Hemos pasado – estamos pasando- por una crisis, pero una crisis implica una renovación cuando todo termina. ¿Cómo podría renovarse la escuela? Podríamos pensar en ella, por ejemplo, como en un organismo vivo, hecho por personas: los alumnos, que son la generación del futuro, y los profesores, que tienen que cuidarlos; el conocimiento es como la sangre que circula en el organismo para dar impulso vital y energía para afrontar la tarea de la vida. Los jóvenes son una fuerza explosiva, adultos en potencia, quienes, como células pluripotentes que deben diferenciarse para tener cada una su propia especialización, cada una de ellas debe encontrar su propia identidad. Todos y cada uno de ellos son maravillosamente únicos, llenos de fuerza y vida, de entusiasmo; son como esponjas que absorben lo que se les enseña.

Por eso lo que importa, ante todo, es el ejemplo; la escuela no debe ser una explicación aburrida de conceptos, sino que debe enseñar la belleza, la belleza de la vida. Y esto no puede ser transmitido por los libros, sino por el testimonio que debe dar un maestro, para conquistar a los alumnos, motivándolos y despertando su interés. Del interés por la vida surge entonces espontáneamente la curiosidad por el conocimiento; si en cambio se parte del hecho de tener que saber, todo se vuelve insoportablemente aburrido y sobre todo sin rumbo y así surge la apatía que muchos encuentran en nuestros jóvenes.

Pero el testimonio del que hablamos está hecho de carne, por lo que no puede ser transmitido on-line, sino que pasa a través de la presencia viva del maestro, que esperamos sea el primero en ser amante de la vida, de la verdad de las cosas y del amor a las personas.

La tecnología ayuda, ¡y ayuda mucho! Gracias a ella nuestros niños pudieron avanzar y terminar los programas del año pasado. Sin embargo, abusar de la tecnología en una sociedad ya hipertecnológica sólo puede conducir a la soledad e impedir ese contacto directo (por supuesto siempre guardando la distancia en el tiempo de la Covid) del que surge el ejemplo y que impulsa la pasión por el conocimiento, algo que nunca saldrá de un ordenador.

Esas aulas vacías durante meses, esos pasillos desiertos finalmente vuelven a llenarse de voces de niños vivaces, que corren por ellas, y de pasos de niños y niñas que vibran con las emociones de la adolescencia, que son el futuro de nuestras sociedades. ¡Ocupémonos de ellos!

> _Datos extraídos de una colección_:
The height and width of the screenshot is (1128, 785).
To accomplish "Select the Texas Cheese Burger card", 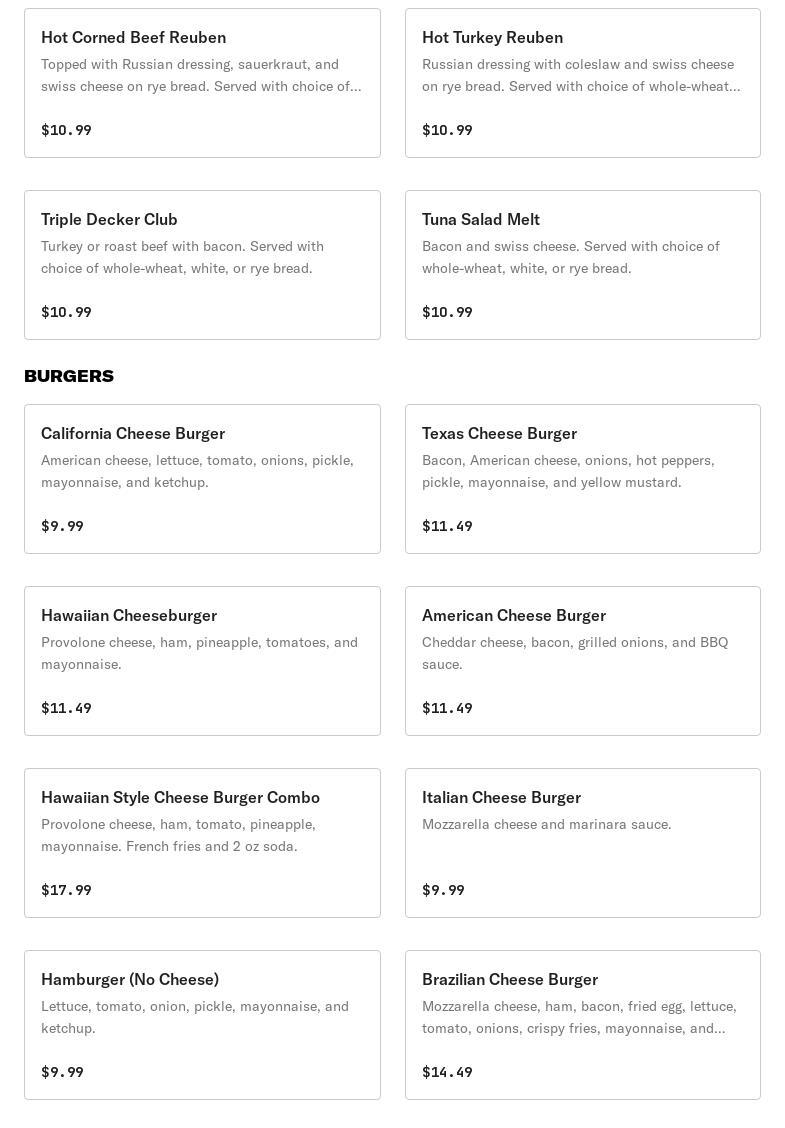I will pyautogui.click(x=582, y=479).
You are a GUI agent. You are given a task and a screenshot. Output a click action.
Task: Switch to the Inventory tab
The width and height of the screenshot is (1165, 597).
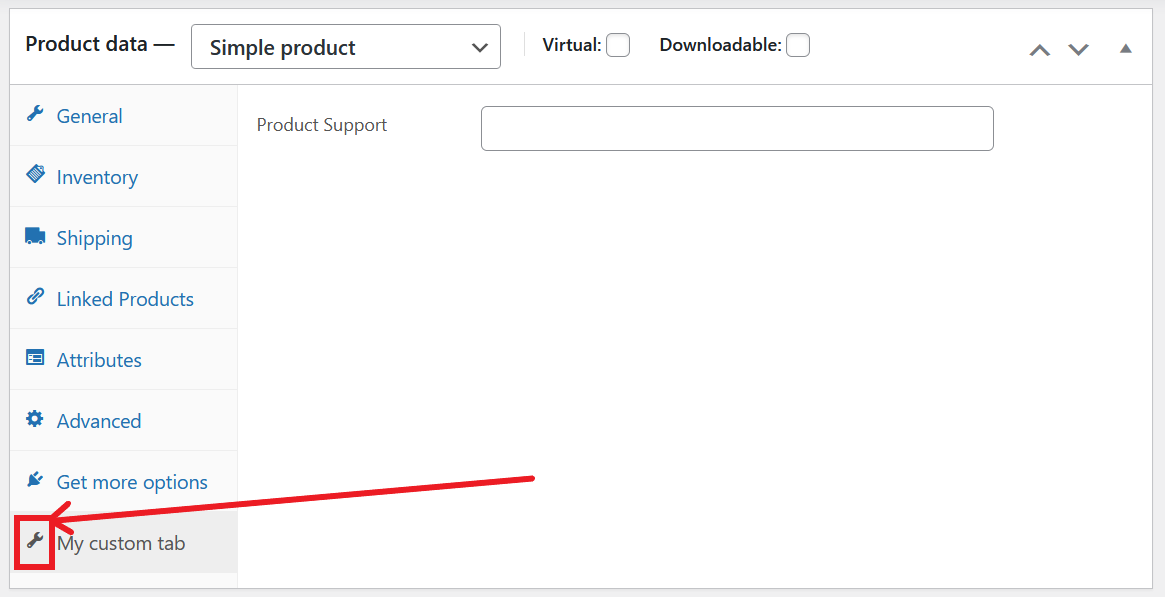[x=97, y=177]
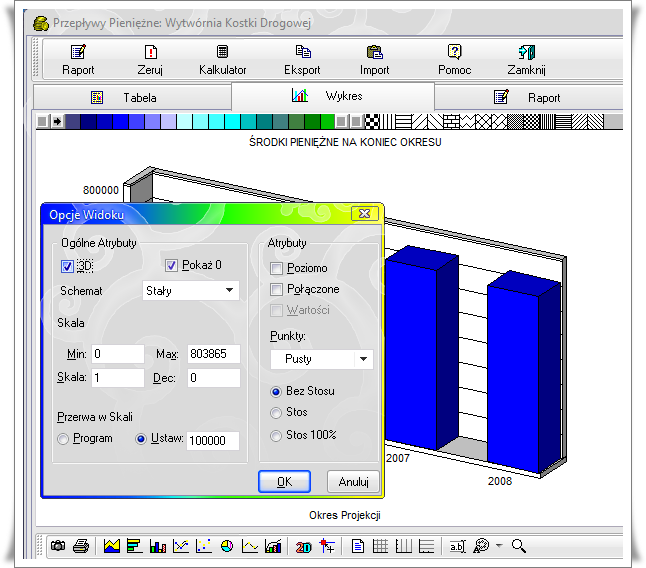Click the Max scale input field
Viewport: 646px width, 568px height.
[x=213, y=354]
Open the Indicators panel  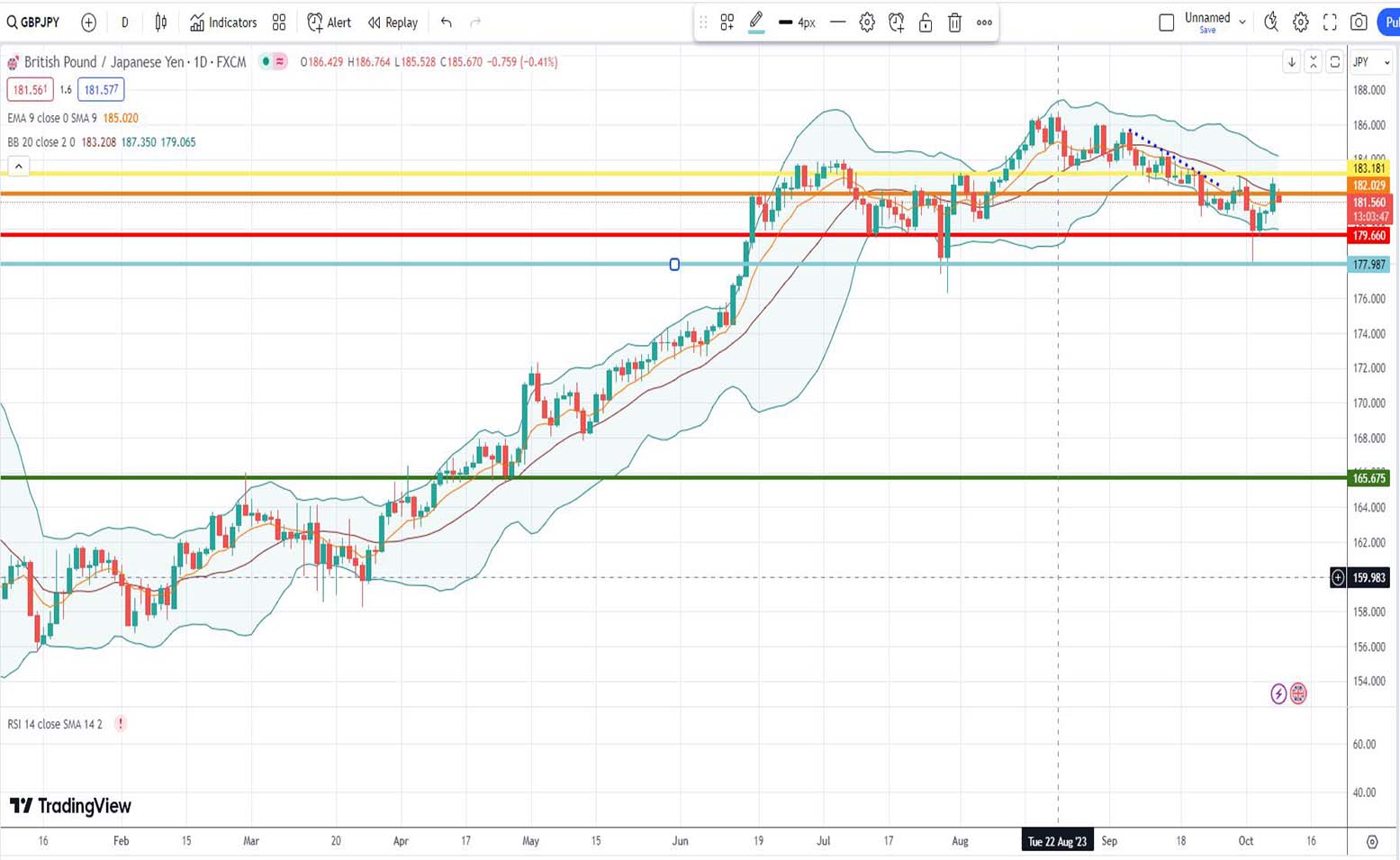coord(223,23)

> _Instrucciones_:
Prosigue el texto sobre la renovación de la escuela a partir de su última oración.

> _Respuesta_:
La reapertura de las escuelas era importante: significaba dar esperanza a los jóvenes, pero no en la línea de “todo va a ir bien” que suena un poco a película americana, porque si se ha experimentado el miedo a la Covid o la muerte de un familiar, esa frase no es suficiente; nuestros hijos tienen sed de esperanza, que no se sacia con frases optimistas, sino que se transmite con la voz, con las acciones. Y tienen hambre del sentido de la vida y de que alguien les dé el sabor de la vida cotidiana.

Este nuevo comienzo, incierto, tambaleante, con muchas escuelas todavía no preparadas para acoger a los alumnos, con clases mitad presenciales y mitad en casa con mala conexión a Internet, con profesores que ven su entusiasmo minado por miles de menudas dificultades burocráticas y  otras a las que se enfrentan, nos enseña que la vida no siempre transcurre sin problemas, pero que incluso en las situaciones más difíciles no hay que perder la esperanza y hay que seguir adelante con los medios que se tienen, haciendo lo mejor dentro de lo posible. “El que se detiene está perdido”, dice un viejo proverbio.
Volver a empezar significa crecer, involucrarse en las dificultades, tomar el momento difícil como una oportunidad para crecer y renovarse.

Como madre, estaba feliz de que mis hijas empezaran a ir a la escuela de nuevo, vi la alegría en sus ojos, que tal vez sólo duró dos días, ¡pero es sorprendente si comparamos con las caras tristes de los últimos años cuando pensaban en el comienzo de la escuela! Esto es suficiente para comprender la importancia indispensable de la escuela en la vida diaria de nuestros hijos.